(Tasks and exercises)
[a] Write out the Carlos documentation excerpt word for word, starting with "As of Carlos 0.5 you" and going on through "of the transformation.".
[b] Answer these questions using the Carlos documentation excerpt, one answer per line:
(i) Which out-of-the-box transformer processes image transformations on a background queue?
(ii) What type must the conditions applied to a TwoWayTransformer return?
(iii) What function do you call on the transformer to apply conditions?

(Source extract)
As of Carlos 0.5, all transformers natively support asynchronous computation, so you can have expensive transformations in your custom transformers without blocking other operations. In fact, the ImageTransformer that comes out of the box processes image transformations on a background queue.

As of Carlos 0.5 you can also apply conditions to TwoWayTransformers used for value transformations. Just call the conditioned function on the transformer and pass your conditions (one for the forward transformation, one for the inverse transformation). The conditions can also be asynchronous and have to return a AnyPublisher<Bool, Error>, having the chance to return a specific error for the failure of the transformation.

let transformer = JSONTransformer().conditioned({ input in
  Just(myCondition).eraseToAnyPublisher()
}, inverseCondition: { input in
  Just(myCondition)eraseToAnyPublisher()
})

let cache = CacheProvider.dataCache().transformValues(transformer)

Post-processing output

In some cases your cache level could return the right value, but in a sub-optimal format. For example, you would like to sanitize the output you're getting from the Cache as a whole, independently of the exact layer that returned it.

(Dataset section)
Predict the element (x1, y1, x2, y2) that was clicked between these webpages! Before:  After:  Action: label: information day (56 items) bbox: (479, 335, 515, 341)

(Results of the tasks)
[a]
As of Carlos 0.5 you can also apply conditions to TwoWayTransformers used for value transformations. Just call the conditioned function on the transformer and pass your conditions (one for the forward transformation, one for the inverse transformation). The conditions can also be asynchronous and have to return a AnyPublisher<Bool, Error>, having the chance to return a specific error for the failure of the transformation.

[b]
(i) The ImageTransformer.
(ii) AnyPublisher<Bool, Error>.
(iii) The conditioned function.